Maroc: Révolution démographique: L’exception marocaine
Selon les pronostics, dans les deux à trois prochaines décennies, les analphabètes au Maroc ne représenteront pas plus de 4% chez les hommes et 8% chez les femmes. Cette situation se traduirait par une diminution de la pression sur le marché de l’emploi, et une atténuation des différences régionales et des différences de classe.
De façon plus générale, cette convergence générale permettrait «l’émergence d’une société plus homogène et plus mûre pour la démocratie», selon Courbage et Todd.
En attendant ces jours heureux, nous assistons au Maroc à une révolution des mentalités d’une ampleur très supérieure aux évolutions économiques dont tout le monde parle. Cette révolution est due à l’érosion du modèle familial patriarcal, l’émergence des femmes dans la sphère publique et la «contradiction entre une liberté individuelle accrue offerte par la contraception et la croissance vertigineuse du nombre des célibataires», notent les deux démographes. Cet environnement plein de contradictions laisse planer une tension sociale importante, surtout chez les jeunes qui ne voient pas encore leur situation économique s’améliorer malgré la hausse de leur niveau social. D’ailleurs, l’analyse prédit que le Maroc aura à gérer un marché de l’emploi tendu jusqu’au milieu de la prochaine décennie.
Autre manifestation de la crise identitaire marocaine qui touche de plein fouet la jeunesse du pays: un régime démographique de plus en plus occidentalisé avec pourtant un système de relations entre les sexes largement traditionnel. Ces deux éléments de structure sociale sont contradictoires et générateurs de tension (cf. notre grande enquête sur les jeunes du Maroc: www.leconomiste.com). Il est évident que les implications psychologiques et politiques sont sérieuses dans un pays qui compte dans ses villes 1,3 million de jeunes célibataires.

Items affichés:
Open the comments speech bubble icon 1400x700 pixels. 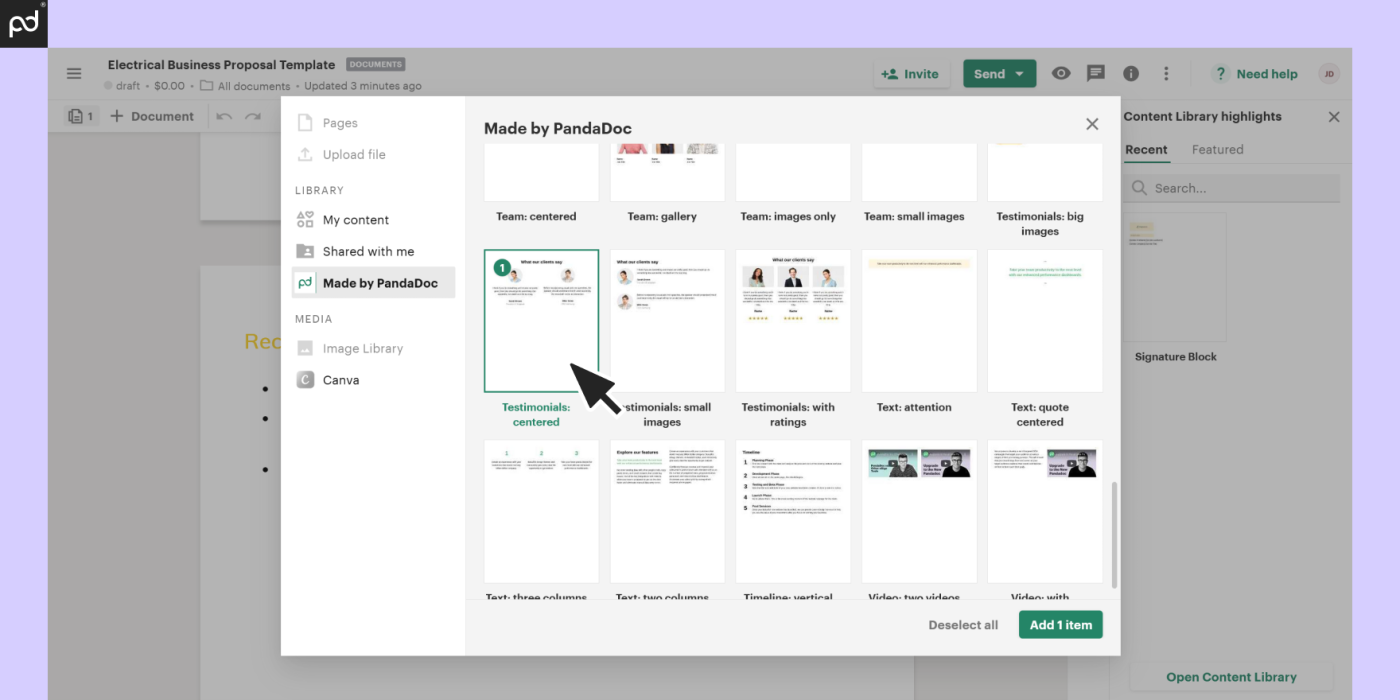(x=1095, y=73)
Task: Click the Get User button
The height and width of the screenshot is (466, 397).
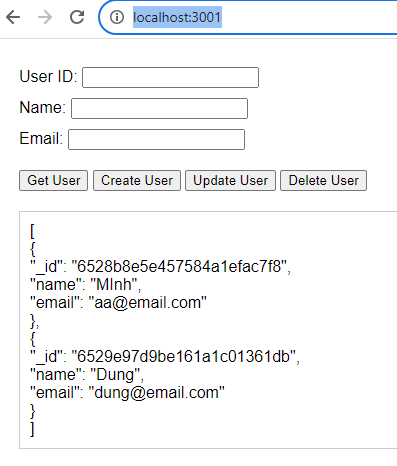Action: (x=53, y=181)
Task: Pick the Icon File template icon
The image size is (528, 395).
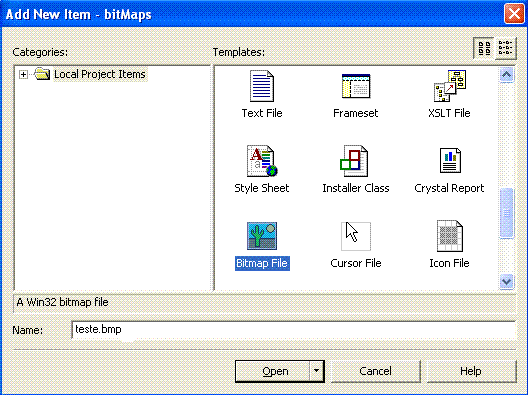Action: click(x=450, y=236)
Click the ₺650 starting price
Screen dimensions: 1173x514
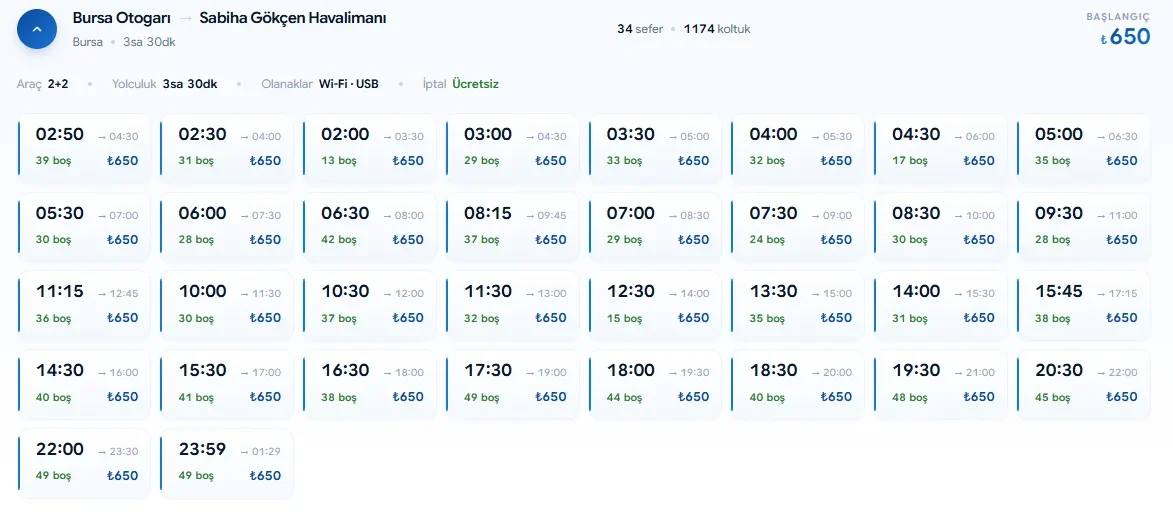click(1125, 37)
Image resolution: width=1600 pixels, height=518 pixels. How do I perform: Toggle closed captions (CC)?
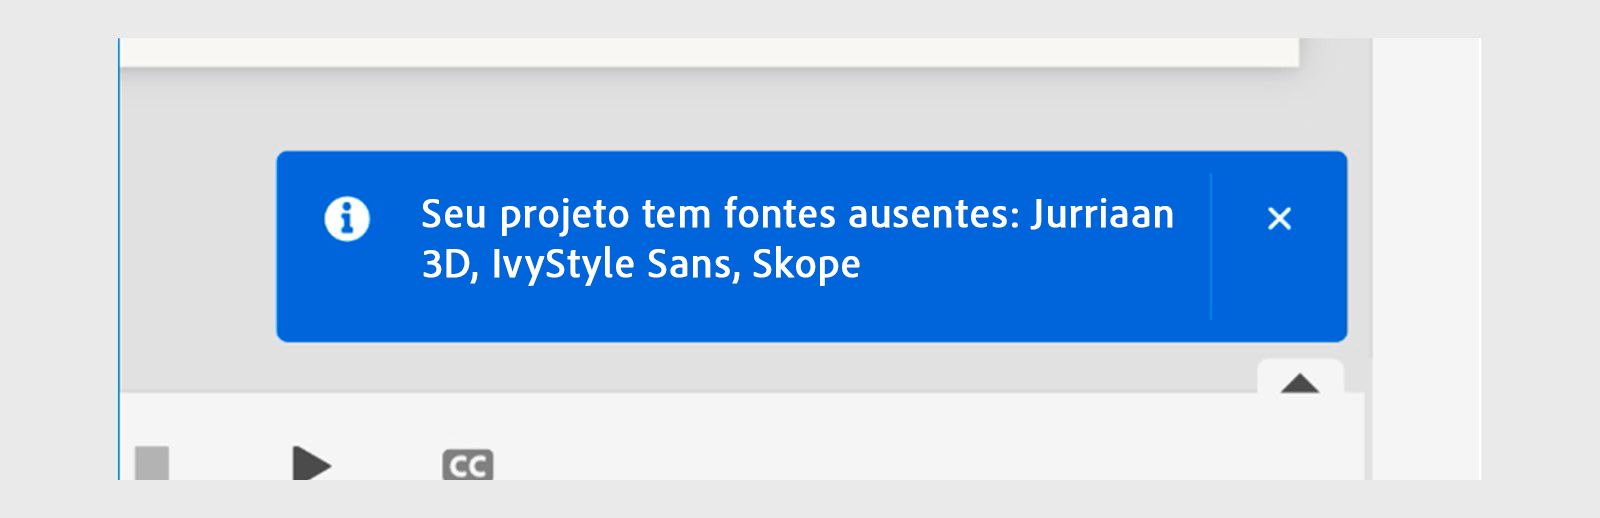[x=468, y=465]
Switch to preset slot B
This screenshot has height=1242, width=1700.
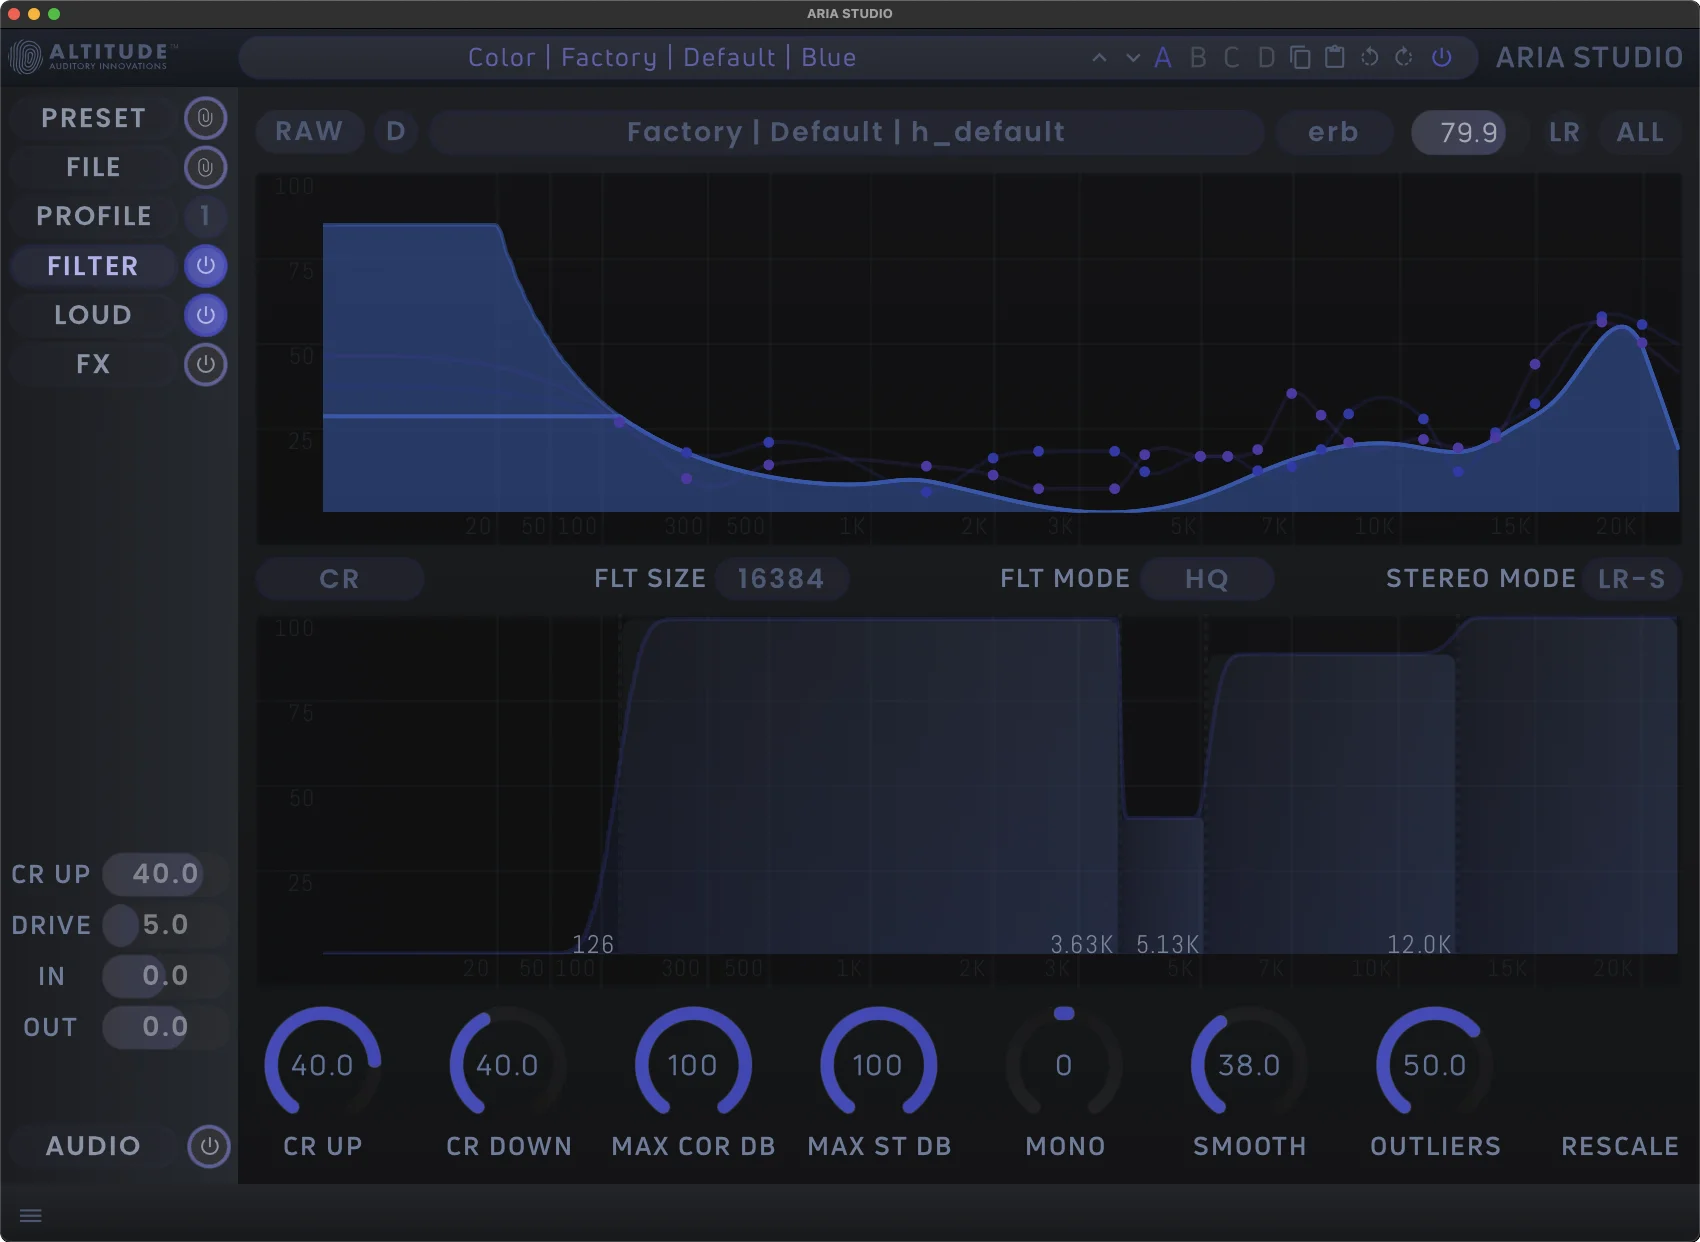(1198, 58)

Liste des tâches:
#1 Présentez sous forme de liste le paragraphe de l'extrait qui commence par « En attendant ces jours heureux », en conservant ses faits principaux.
#2 Répondez à ces questions d'après l'extrait :
(a) Selon les pronostics, quelle part des femmes sera analphabète au Maroc dans deux à trois décennies ?
(b) D'après Courbage et Todd, l'émergence de quelle société la convergence générale permettrait-elle ?
(c) Combien de jeunes célibataires les villes du pays comptent-elles ?
#3 Recopiez le passage de l'extrait allant de "Maroc: Révolution démographique: L’exception" jusqu'à "Courbage et Todd.".
Les items n'ont aucun lien avec l'extrait.

Réponses par tâche:
#1
- Le Maroc vit une révolution des mentalités bien plus ample que les évolutions économiques dont tout le monde parle.
- Selon les deux démographes, elle a trois causes : l'érosion du modèle familial patriarcal, l'émergence des femmes dans la sphère publique et la contradiction entre une liberté individuelle accrue par la contraception et la croissance vertigineuse du nombre de célibataires.
- Ces contradictions créent une forte tension sociale, surtout chez les jeunes, dont la situation économique ne s'améliore pas encore malgré la hausse de leur niveau social.
- Le marché de l'emploi marocain devrait rester tendu jusqu'au milieu de la prochaine décennie.

#2
(a) Pas plus de 8 %.
(b) Une société plus homogène et plus mûre pour la démocratie.
(c) 1,3 million.

#3
Maroc: Révolution démographique: L’exception marocaine
Selon les pronostics, dans les deux à trois prochaines décennies, les analphabètes au Maroc ne représenteront pas plus de 4% chez les hommes et 8% chez les femmes. Cette situation se traduirait par une diminution de la pression sur le marché de l’emploi, et une atténuation des différences régionales et des différences de classe.
De façon plus générale, cette convergence générale permettrait «l’émergence d’une société plus homogène et plus mûre pour la démocratie», selon Courbage et Todd.